# Goals
**a)** Answer these questions about the streaming pipeline page, one answer per line, marked as the questions are:
(i) Which stream target discards output?
(ii) Which backpressure strategy is the default?
(iii) What does the HTTP target do?
**b)** Copy the lines of the records word for word, starting at the line that contains "Viewport: 1596px width, 880px" and ending at the line that contains "click(x=46, y=389)", and leave the pictures out of your answer.

# Supplied passage
★ ★ ★

Streaming Pipeline
The streaming pipeline enables real-time output of generated records through the PhaseSink trait and StreamPipeline orchestrator.
Architecture
Generator -> PhaseSink -> StreamTarget -> Output
|
Buffer (configurable)
|
Backpressure Strategy
PhaseSink Trait
The PhaseSink trait provides phase-aware streaming:
#![allow(unused)]
fn main() {
pub trait PhaseSink: Send + Sync {
fn on_phase_start(&self, phase: &str) -> Result<(), SynthError>;
fn on_record(&self, phase: &str, record: &serde_json::Value) -> Result<(), SynthError>;
fn on_phase_end(&self, phase: &str) -> Result<(), SynthError>;
fn flush(&self) -> Result<(), SynthError>;
}
}
Stream Targets
| Target | Description |
|---|---|
| File | Writes JSONL to a file path |
| HTTP | Posts records to an HTTP endpoint |
| NoOp | Discards output (benchmarking) |
JSONL Format
Each line is a JSON object:
{"phase":"journal_entries","record":{"id":"JE-001","date":"2024-01-15"},"timestamp":"2024-01-15T10:30:00Z"}
Backpressure Strategies
| Strategy | Behavior |
|---|---|
block | Block producer when buffer full (default, no data loss) |
drop_oldest | Drop oldest buffered items |
drop_newest | Drop incoming items |
buffer | Unbounded buffer growth (use with caution) |
CLI Usage
# Stream to JSONL file
datasynth-data generate --config config.yaml --stream-file ./output/stream.jsonl --output ./output
Python Usage
from datasynth_py.config import blueprints
config = blueprints.retail_small()

★ ★ ★

# Dataset content

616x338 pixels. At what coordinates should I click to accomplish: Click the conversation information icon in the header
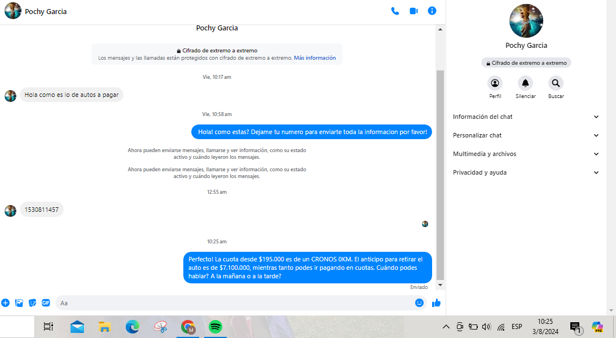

★ ★ ★

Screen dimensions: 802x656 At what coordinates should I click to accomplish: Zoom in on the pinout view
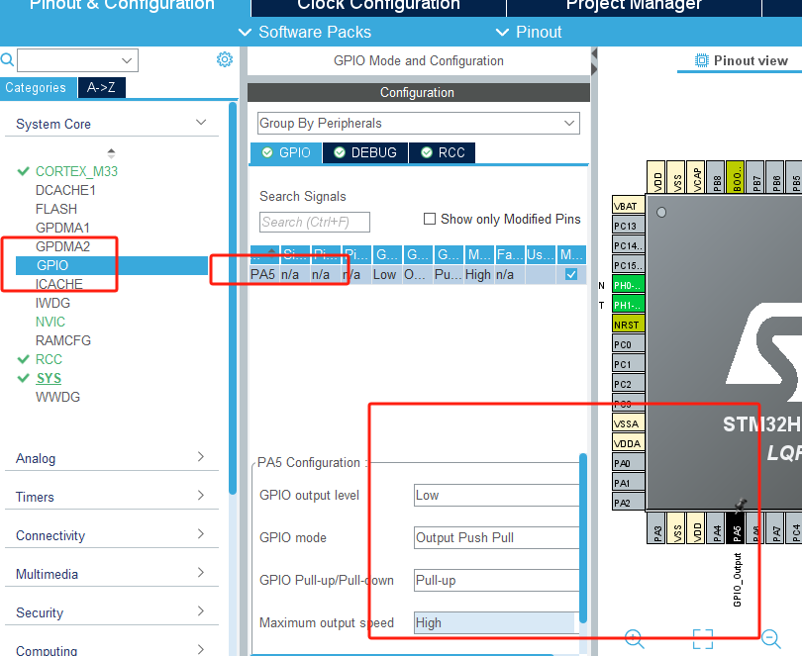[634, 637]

★ ★ ★

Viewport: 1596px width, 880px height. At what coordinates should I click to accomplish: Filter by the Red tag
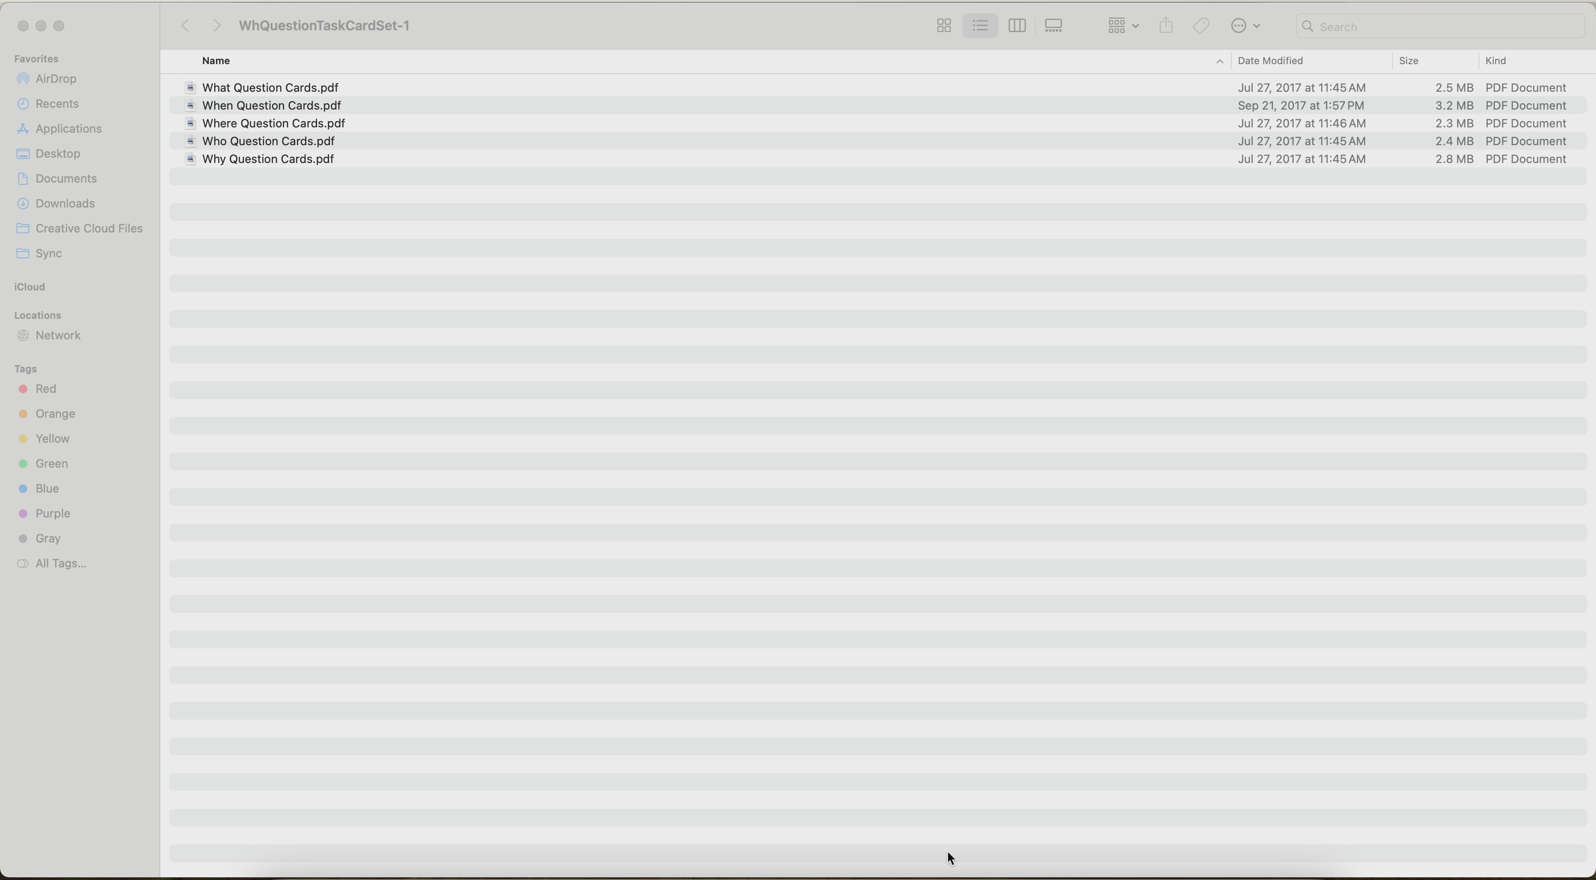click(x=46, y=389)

★ ★ ★

# Solutions per task
**a)**
(i) NoOp
(ii) block
(iii) It posts records to an HTTP endpoint.

**b)**
Viewport: 1596px width, 880px height. At what coordinates should I click to accomplish: Filter by the Red tag
click(x=46, y=389)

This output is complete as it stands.